Non-Repudiation - QES by Evrotrust prevents signatories from denying their participation in the signing process. This is achieved through the use of cryptographic techniques that bind the signature to the signatory.
Regulatory Compliance - Evrotrust is a registered QTSP, officially listed in the Trusted List of the EU Commission and issues qualified certificates for electronic signatures meeting the highest industry standards.
Benefits of Using QES by Evrotrust
- Efficiency: Documents are signed and exchanged electronically, reducing the cost, time, and people needed for moving, printing, and storing. Digital workflows also minimize the risk of errors associated with manually handling data on paper copies.
- Security & Compliance: QES by Evrotrust offers a high level of security through encryption and authentication mechanisms, minimizing the risk of fraud and unauthorized access. QES adheres to international standards, making it suitable for cross-border transactions and collaborations.
- Improved Satisfaction: Happy customers can sign with you remotely at their own convenience and employees can focus on creative tasks and not paper pushing.
Environmental Impact: By eliminating the need for paper-based processes, QES contributes to a more sustainable and eco-friendly business environment, supporting your organization’s ESG strategy.
- Interoperability: QES by Evrotrust is recognized across the EU since it’s based on standardized technologies. Our signatures can be used across borders with the same legal effect.
The Easiest QES Registration
2. Using the phone camera, the user scans their ID document and takes a biometric selfie with a face match.

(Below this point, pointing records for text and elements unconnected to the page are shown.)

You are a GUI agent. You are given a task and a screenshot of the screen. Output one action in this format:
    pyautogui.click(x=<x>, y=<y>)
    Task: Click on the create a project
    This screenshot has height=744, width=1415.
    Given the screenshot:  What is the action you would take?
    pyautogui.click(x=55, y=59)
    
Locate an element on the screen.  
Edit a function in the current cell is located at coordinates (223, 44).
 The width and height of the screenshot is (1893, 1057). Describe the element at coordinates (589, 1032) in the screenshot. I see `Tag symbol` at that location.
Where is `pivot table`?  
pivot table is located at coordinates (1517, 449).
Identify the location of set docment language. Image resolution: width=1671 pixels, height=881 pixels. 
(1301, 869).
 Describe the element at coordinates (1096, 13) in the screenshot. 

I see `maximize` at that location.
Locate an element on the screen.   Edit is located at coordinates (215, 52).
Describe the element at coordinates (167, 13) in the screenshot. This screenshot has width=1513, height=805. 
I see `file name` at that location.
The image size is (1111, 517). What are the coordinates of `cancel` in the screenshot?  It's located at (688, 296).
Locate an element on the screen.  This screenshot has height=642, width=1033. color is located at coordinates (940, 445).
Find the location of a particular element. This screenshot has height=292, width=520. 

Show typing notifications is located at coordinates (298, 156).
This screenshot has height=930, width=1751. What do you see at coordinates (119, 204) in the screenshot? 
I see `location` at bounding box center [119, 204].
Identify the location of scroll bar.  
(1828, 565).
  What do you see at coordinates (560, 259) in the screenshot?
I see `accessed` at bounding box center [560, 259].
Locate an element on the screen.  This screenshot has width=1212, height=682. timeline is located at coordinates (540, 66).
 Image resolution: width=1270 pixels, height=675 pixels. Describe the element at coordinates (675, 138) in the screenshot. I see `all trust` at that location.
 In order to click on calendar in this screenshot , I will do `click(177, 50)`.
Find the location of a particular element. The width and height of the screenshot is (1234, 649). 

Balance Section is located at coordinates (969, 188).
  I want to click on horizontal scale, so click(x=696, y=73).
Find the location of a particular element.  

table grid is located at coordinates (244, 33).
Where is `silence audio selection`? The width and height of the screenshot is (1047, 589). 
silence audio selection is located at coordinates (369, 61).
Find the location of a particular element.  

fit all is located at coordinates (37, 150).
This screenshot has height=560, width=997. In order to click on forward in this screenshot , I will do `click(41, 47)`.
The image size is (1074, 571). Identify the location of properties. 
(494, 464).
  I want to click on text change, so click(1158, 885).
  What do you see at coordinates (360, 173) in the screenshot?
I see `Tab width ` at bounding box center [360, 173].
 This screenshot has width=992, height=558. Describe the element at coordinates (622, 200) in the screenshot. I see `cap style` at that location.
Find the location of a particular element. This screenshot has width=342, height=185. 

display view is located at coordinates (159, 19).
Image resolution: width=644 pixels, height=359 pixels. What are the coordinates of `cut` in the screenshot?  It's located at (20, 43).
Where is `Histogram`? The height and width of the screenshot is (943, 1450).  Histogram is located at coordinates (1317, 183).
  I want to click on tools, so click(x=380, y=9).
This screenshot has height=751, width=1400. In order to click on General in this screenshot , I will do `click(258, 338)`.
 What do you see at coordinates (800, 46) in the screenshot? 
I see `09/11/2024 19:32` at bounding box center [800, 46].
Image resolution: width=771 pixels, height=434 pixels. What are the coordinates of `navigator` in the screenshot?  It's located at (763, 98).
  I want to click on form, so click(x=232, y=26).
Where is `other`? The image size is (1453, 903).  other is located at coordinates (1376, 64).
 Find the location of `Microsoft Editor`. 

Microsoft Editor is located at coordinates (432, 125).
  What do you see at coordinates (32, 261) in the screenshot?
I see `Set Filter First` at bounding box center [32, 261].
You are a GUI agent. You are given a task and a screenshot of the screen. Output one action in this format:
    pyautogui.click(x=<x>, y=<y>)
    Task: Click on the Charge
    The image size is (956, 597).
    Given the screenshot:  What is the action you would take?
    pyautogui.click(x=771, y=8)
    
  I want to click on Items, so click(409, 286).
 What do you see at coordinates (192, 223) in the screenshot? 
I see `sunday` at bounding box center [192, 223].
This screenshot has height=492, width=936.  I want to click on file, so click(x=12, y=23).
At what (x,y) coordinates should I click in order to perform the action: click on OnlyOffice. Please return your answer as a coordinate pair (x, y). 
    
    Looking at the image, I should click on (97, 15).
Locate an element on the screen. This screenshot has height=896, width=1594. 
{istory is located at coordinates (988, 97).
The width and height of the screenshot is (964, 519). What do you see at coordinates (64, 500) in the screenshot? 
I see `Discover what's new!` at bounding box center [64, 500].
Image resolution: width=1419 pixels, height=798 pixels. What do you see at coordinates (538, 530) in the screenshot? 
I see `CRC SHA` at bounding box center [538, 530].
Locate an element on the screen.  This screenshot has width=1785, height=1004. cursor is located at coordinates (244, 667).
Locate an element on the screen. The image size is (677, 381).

3. Evrotrust performs identity verification of the user in real time and issues their qualified certificate in a few seconds.
4. Done! The user is ready to e-sign with QES the required documents directly into your organization’s or Evrotrust’s app.
*Whether you're a multinational corporation or an ambitious startup, understanding the significance of qualified electronic signatures is a pivotal step toward staying competitive in the evolving landscape of electronic business transactions.